14. In the instant case, however, the U. P. Consolidation of Holdings Act. has not provided for all the contingencies, for example, if the limitation for filing the appeal was expiring on a date, which was a holiday, whether Section 4 of the Limitation Act would or would not apply. Similarly, if the certified copy of the order to be appealed against could not be obtained within the period of limitation, whether the period taken in obtaining such copies would or would not be excluded. It is, therefore, obvious that U. P. Consolidation of Holdings Act has not provided for those contingencies and there is no express provision in the Act itself excluding the provisions of Section 12(2) of the Limitation Act which provides for the exclusion of time taken in obtaining the certified copy of the order to be appealed against.

15. Shri Krishna Pal Singh built up his argument thus. Section 53-B of the U. P. Consolidation of Holdings Act applied only Section 5 of the Limitation Act to consolidation proceedings. The Legislature thus obviously intended the exclusion of other provisions of the Limitation Act. This intention of the Legislature is further clear in retaining Section 53-B of the U. P. Consolidation of Holdings Act in spite of the amendment of Section 29(2) of the Limitation Act in 1963. By the amendment of 1963. Section 29(2) of the Limitation Act contemplates the application of Sections 4 to 24 to all Special Acts unless expressly excluded. Prior to 1963, Section 5 of the Limitation Act was not applicable to Special Acts by virtue of Section 29(2) of the said Act. There might have been a Justification for applying Section 5 of the Limitation Act by a special Section 53-B. But there was absolutely no sense in retaining Section 53-B after 1963. The Legislature still retained that section on the Statute Book and this only indicatesthat the Legislature wanted the application of Section 5 of the Limitation Act alone to proceedings under the U. P. Consolidation of Holdings Act.

16.Section 5 of the Indian Limitation Act was made applicable to proceedings under the U.P. Consolidation of Holdings Act by Rule 106 of the U. P. Consolidation of Holdings Rules. Rule 106 was subsequently deleted by Notification No. 437-CH/I-E-256-61. dated 25th March, 1964, and the same has now been replaced by Section 53-B of the U. P. Consolidation of Holdings Act. Merely because Section 53-B of the U. P. Consolidation of Holdings Act has been retained despite the amendment of Section 29(2) of the Indian Limitation Act in 1963 so as to include Section 5 of the Limitation Act, it is not sufficient to hold that the other provisions of the Indian Limitation Act, as contemplated by Section 29(2), were expressly excluded from application to proceedings under the U. P. Consolidation of Holdings Act. There was a justification for applying Section 5 of the Indian Limitation Act by a specific rule or section in the Act, as, prior to the amendment of 1963 Section 29 of the Indian Limitation Act did not include Section 5 of the Act. Under the circumstances the retention of Section 53-B of the U. P. Consolidation of Holdings Act in spite of the amendment of Section 29(2) of the Indian Limitation Act, does not, in my opinion, lead to the irresistible conclusion that the legislature has expressly excluded the application of the other sections of the Indian Limitation Act as contemplated by Section 29(2) of the Act.
• • • • •
### Exercise task 1
Retype the entries starting at the line that contains "Where should I click to: Open static.ak.fbcdn.net" and ending after the line that contains "This screenshot has width=388, height=280.". Include both of those lines and nothing else.

[Source records]
• • • • •
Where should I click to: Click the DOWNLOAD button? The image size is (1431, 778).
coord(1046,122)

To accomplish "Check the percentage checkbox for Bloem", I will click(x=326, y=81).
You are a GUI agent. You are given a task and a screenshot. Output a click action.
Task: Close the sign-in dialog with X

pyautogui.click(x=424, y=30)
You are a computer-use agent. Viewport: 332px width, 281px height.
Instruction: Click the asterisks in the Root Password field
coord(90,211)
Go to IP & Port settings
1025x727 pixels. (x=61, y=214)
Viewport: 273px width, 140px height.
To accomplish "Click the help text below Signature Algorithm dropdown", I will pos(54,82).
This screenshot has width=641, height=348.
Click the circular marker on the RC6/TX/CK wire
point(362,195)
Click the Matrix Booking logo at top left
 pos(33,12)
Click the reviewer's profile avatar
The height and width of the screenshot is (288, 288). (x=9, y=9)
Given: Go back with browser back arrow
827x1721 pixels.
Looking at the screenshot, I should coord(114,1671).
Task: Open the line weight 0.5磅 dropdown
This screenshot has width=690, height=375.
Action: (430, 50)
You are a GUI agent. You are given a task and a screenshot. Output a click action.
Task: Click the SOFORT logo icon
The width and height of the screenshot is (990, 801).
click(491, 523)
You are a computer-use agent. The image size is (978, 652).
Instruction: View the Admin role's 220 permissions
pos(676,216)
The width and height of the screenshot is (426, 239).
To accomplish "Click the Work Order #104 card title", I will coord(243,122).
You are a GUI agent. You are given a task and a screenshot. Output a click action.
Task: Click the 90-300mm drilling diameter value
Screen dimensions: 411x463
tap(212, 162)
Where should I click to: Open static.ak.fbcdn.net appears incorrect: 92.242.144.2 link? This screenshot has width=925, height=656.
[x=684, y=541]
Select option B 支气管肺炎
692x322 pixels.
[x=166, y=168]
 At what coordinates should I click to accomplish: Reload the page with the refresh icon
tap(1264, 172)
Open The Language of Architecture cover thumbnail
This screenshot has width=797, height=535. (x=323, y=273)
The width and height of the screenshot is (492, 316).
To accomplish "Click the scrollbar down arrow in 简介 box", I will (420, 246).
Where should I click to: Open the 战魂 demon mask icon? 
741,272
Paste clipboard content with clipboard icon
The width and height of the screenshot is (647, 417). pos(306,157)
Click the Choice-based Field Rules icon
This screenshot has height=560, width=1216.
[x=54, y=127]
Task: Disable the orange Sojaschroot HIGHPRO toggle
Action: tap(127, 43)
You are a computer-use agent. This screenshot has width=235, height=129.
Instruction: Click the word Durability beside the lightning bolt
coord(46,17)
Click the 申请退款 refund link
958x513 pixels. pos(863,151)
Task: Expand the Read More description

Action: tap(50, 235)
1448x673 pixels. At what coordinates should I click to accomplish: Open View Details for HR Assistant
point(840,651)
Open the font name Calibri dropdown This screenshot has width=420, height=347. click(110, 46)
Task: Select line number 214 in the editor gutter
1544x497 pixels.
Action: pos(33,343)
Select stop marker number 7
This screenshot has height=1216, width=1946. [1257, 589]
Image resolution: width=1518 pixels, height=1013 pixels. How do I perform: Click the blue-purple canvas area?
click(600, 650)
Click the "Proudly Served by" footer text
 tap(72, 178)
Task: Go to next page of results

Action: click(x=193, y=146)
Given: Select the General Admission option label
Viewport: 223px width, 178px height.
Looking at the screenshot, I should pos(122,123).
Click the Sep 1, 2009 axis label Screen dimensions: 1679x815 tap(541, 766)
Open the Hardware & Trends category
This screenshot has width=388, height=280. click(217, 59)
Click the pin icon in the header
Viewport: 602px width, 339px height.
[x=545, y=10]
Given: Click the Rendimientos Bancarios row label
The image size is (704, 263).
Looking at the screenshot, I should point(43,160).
• • • • •
### Exercise task 2
Echo the passage on the Consolidation of Holdings Act from the words "14. In the instant" through the words "be appealed against.".

### Written reply 1
Where should I click to: Open static.ak.fbcdn.net appears incorrect: 92.242.144.2 link? This screenshot has width=925, height=656.
[x=684, y=541]
Select option B 支气管肺炎
692x322 pixels.
[x=166, y=168]
 At what coordinates should I click to accomplish: Reload the page with the refresh icon
tap(1264, 172)
Open The Language of Architecture cover thumbnail
This screenshot has width=797, height=535. (x=323, y=273)
The width and height of the screenshot is (492, 316).
To accomplish "Click the scrollbar down arrow in 简介 box", I will (420, 246).
Where should I click to: Open the 战魂 demon mask icon? 
741,272
Paste clipboard content with clipboard icon
The width and height of the screenshot is (647, 417). pos(306,157)
Click the Choice-based Field Rules icon
This screenshot has height=560, width=1216.
[x=54, y=127]
Task: Disable the orange Sojaschroot HIGHPRO toggle
Action: tap(127, 43)
You are a computer-use agent. This screenshot has width=235, height=129.
Instruction: Click the word Durability beside the lightning bolt
coord(46,17)
Click the 申请退款 refund link
958x513 pixels. pos(863,151)
Task: Expand the Read More description

Action: tap(50, 235)
1448x673 pixels. At what coordinates should I click to accomplish: Open View Details for HR Assistant
point(840,651)
Open the font name Calibri dropdown This screenshot has width=420, height=347. click(110, 46)
Task: Select line number 214 in the editor gutter
1544x497 pixels.
Action: pos(33,343)
Select stop marker number 7
This screenshot has height=1216, width=1946. [1257, 589]
Image resolution: width=1518 pixels, height=1013 pixels. How do I perform: Click the blue-purple canvas area?
click(600, 650)
Click the "Proudly Served by" footer text
 tap(72, 178)
Task: Go to next page of results

Action: click(x=193, y=146)
Given: Select the General Admission option label
Viewport: 223px width, 178px height.
Looking at the screenshot, I should pos(122,123).
Click the Sep 1, 2009 axis label Screen dimensions: 1679x815 tap(541, 766)
Open the Hardware & Trends category
This screenshot has width=388, height=280. click(217, 59)

### Written reply 2
14. In the instant case, however, the U. P. Consolidation of Holdings Act. has not provided for all the contingencies, for example, if the limitation for filing the appeal was expiring on a date, which was a holiday, whether Section 4 of the Limitation Act would or would not apply. Similarly, if the certified copy of the order to be appealed against could not be obtained within the period of limitation, whether the period taken in obtaining such copies would or would not be excluded. It is, therefore, obvious that U. P. Consolidation of Holdings Act has not provided for those contingencies and there is no express provision in the Act itself excluding the provisions of Section 12(2) of the Limitation Act which provides for the exclusion of time taken in obtaining the certified copy of the order to be appealed against.